U.S. Route 31 in Michigan

US Highway 31 is a state trunkline highway that runs from the Indiana–Michigan state line at Bertrand Township north to its terminus at Interstate 75 south of Mackinaw City. The entire length of the highway is listed on the National Highway System, a network of roads important to the US’s economy, defense, and mobility. It is the only highway in Michigan that is not part of the U.S. Numbered Highway System (US NHS)

About U.S. Route 31 in Michigan in brief

Summary U.S. Route 31 in MichiganUS Highway 31 is a state trunkline highway that runs from the Indiana–Michigan state line at Bertrand Township north to its terminus at Interstate 75 south of Mackinaw City. Along its 356. 5-mile-long route, US 31 follows the Michigan section of the St. Joseph Valley Parkway as well as other freeways and divided highways northward to Ludington. North of there, the trunkline is a rural undivided highway through the Northern Michigan tourist destinations of Traverse City and Petoskey. The entire length of the highway is listed on the National Highway System, a network of roads important to the US’s economy, defense, and mobility. The first highways along the route were the West Michigan Pike, an auto trail from 1913, and later a pair of state trunklines in 1919. These state highways were redesignated US-31 on November 11, 1926, when the US Highway System was approved. Since then, the highway has been realigned in places, and sections were converted into freeways starting in the 1950s. The highway crossed the Straits of Mackinsac by ferry for about a decade in the 1920s and 1930s before the Mackinac Bridge was built, connecting to US 2 north of St. Ignace. It continues northward in rural Berrien County through farm fields. The trunkline crosses the Lake Michigan shoreline and runs roughly several miles parallel to the inland side of the lake.

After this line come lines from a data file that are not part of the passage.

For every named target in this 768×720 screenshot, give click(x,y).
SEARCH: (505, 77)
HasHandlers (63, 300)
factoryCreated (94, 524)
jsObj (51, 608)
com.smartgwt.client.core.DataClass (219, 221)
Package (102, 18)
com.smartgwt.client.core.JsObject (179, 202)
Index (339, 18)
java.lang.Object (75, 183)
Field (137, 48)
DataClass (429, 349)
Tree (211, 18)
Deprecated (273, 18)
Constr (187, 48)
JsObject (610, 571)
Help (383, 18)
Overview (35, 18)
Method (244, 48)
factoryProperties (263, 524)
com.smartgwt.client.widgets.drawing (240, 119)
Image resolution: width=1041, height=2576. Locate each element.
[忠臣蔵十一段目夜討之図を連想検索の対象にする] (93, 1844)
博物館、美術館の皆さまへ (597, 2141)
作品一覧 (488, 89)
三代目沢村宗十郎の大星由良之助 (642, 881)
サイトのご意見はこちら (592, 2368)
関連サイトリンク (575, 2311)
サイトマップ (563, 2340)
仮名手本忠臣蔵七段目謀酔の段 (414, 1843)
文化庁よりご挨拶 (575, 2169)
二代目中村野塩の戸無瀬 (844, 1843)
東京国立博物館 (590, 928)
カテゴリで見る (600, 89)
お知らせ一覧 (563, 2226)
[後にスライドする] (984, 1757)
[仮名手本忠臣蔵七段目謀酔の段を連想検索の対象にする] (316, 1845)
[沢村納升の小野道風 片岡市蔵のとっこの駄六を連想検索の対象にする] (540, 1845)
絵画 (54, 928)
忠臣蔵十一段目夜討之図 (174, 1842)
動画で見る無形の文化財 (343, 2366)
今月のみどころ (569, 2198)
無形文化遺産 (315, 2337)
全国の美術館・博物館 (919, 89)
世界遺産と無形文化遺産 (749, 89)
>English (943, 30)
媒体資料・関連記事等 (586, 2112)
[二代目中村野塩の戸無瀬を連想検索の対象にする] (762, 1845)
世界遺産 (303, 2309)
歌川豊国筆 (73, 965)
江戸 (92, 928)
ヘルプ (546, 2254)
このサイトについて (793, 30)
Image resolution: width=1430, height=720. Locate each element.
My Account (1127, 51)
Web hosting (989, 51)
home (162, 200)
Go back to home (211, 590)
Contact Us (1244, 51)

At the northern terminus, I-196US 31 crosses into Van Buren County and assumes the name Gerald R. Ford Freeway. The freeway parallels the forested side of Lake Michigan inland side while the forest side is the lake side side of forested R-63 Freeway, which is the former road that is now the former route of LM-63. The remainder of US 30 is a two- or four-lane highway with some sections in cities comprising five lanes. It runs north from I-94 and passes to the west of the Point O’Woods Golf & Country Country Course near Berrien Springs, Michigan. Future plans by the Michigan Department of Transportation are to finish the St Joseph Valley Parkway and bypass Grand Haven. It also turnswesterly near Paw Paw near the Paw Paw River and turns northeasterly near Lake Michigan Country Country Golf Course and turns northward near Lake Chapin. It ends at the terminus of I-75 at M-63 at the northern terminus of M-7, and the freeway joins the LMCT for the first time at LMCT 7, where it joins the freeway for the last time at the exit for LMCT-7. It is the only highway in Michigan that is not part of the U.S. Numbered Highway System (US NHS) The highway is part of a network that includes the Florida, Georgia, South Carolina, Tennessee, and Texas highways.